Not Your Usual College Town Cuisine

I've figured out a routine that works quite well when I'm on quickie business trips to less than top-tier destinations - as in my visit to Madison, Wisconsin this week!

*Book a room in a centrally located hotel.

*Check out the alternative weekly paper a few days before arriving - search for the best restaurants, coffee houses, wine stores, galleries and museums (if they don't have such a paper, reconsider the trip).

*Jot the top contenders in your little black moleskine book, google map them in relation to your hotel and be totally psyched to discover most are within walking distance.

*Arrive as early as possible on the day before the work begins.

*Buy the latest issue of the city's monthly magazine on your way out of the airport (if they don't have such a magazine, lower your expectations but remain cautiously optimistic).

*Review the information you've gathered and look for arrows pointing in the same direction. As in: the "chef of the year" on the cover of Madison Magazine was recently given an award by the James Beard Foundation and highlighted by the New York Times Magazine as Madison's "must visit restaurant." Hmm...where to have dinner?

*Give the impression that you're a reviewer from out-of-town without actually saying so. While ordering an espresso macchiato after lunch at the cafe connected to what Gourmet Magazine rates as being one of the best "farm-to-table" restaurants in the country, I casually mentioned that I was doing a taste test of espresso around town. Soon enough, the barista (a cute college kid) came over to regale me with stories of how they use fresh roasted fair trade beans and local milk from grass-fed cows, and how I can try the same coffee with milk from a different dairy farm a few doors up the street. Oh, and a delicious drink with foam art in the shape of an apple, stem and leaf!
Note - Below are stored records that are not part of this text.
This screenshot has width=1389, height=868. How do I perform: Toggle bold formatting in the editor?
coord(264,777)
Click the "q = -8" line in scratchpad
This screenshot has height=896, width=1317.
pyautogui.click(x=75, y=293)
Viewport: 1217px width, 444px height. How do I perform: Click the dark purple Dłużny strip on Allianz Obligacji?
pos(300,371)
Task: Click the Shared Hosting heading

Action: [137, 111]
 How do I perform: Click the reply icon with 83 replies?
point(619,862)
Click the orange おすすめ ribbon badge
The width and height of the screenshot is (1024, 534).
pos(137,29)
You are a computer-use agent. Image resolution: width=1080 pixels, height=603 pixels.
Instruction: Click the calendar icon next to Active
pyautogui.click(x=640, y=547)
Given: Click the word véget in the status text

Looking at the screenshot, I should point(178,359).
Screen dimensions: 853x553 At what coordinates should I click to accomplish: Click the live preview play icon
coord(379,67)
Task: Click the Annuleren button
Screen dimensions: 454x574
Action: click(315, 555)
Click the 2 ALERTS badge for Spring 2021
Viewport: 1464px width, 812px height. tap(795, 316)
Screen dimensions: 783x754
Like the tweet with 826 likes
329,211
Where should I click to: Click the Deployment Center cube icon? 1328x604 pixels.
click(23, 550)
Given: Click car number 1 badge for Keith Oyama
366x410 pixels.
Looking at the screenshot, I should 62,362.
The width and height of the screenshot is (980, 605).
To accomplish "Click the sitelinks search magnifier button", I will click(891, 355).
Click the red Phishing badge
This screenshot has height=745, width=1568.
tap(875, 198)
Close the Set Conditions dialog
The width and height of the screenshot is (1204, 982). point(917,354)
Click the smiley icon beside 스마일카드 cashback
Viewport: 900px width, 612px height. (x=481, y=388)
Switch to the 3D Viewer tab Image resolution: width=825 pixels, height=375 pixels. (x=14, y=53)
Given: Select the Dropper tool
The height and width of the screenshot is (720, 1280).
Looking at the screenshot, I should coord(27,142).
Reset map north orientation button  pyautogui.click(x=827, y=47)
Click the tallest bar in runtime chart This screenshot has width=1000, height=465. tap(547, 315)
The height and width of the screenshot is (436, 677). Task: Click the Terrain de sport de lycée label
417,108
*Enter stores with a clear mission, as in: "I've read about your artisanal cheeses and I'm here to buy a 1/4 pound of four varieties that will travel well back with me to Toronto. What do you have for me to taste?" and "I'm looking for wines I can't get back in Toronto - you know, they have government-run liquor stores there and the selection isn't great."

Places I'd go back to in a heart beat:

Cafe Soleil - the casual lunch spot of the famed L'Etoile Restaurant that's been serving up "seasonal menus...inspired by the artisans and small sustainable farms of the Midwest and... rendered with a French technique" since 1976. My $20 lunch was more than memorable: a cup of roasted cauliflower soup with bits of chorizo sprinkled on top with a drizzle of garlic olive oil and the market salad: local greens, pear, fennel, red onion, blue paradise cheese, pecans and creamy lemon-garlic vinaigrette, with slices of grilled chicken on the side. Oh, and the above-mentioned macchiato!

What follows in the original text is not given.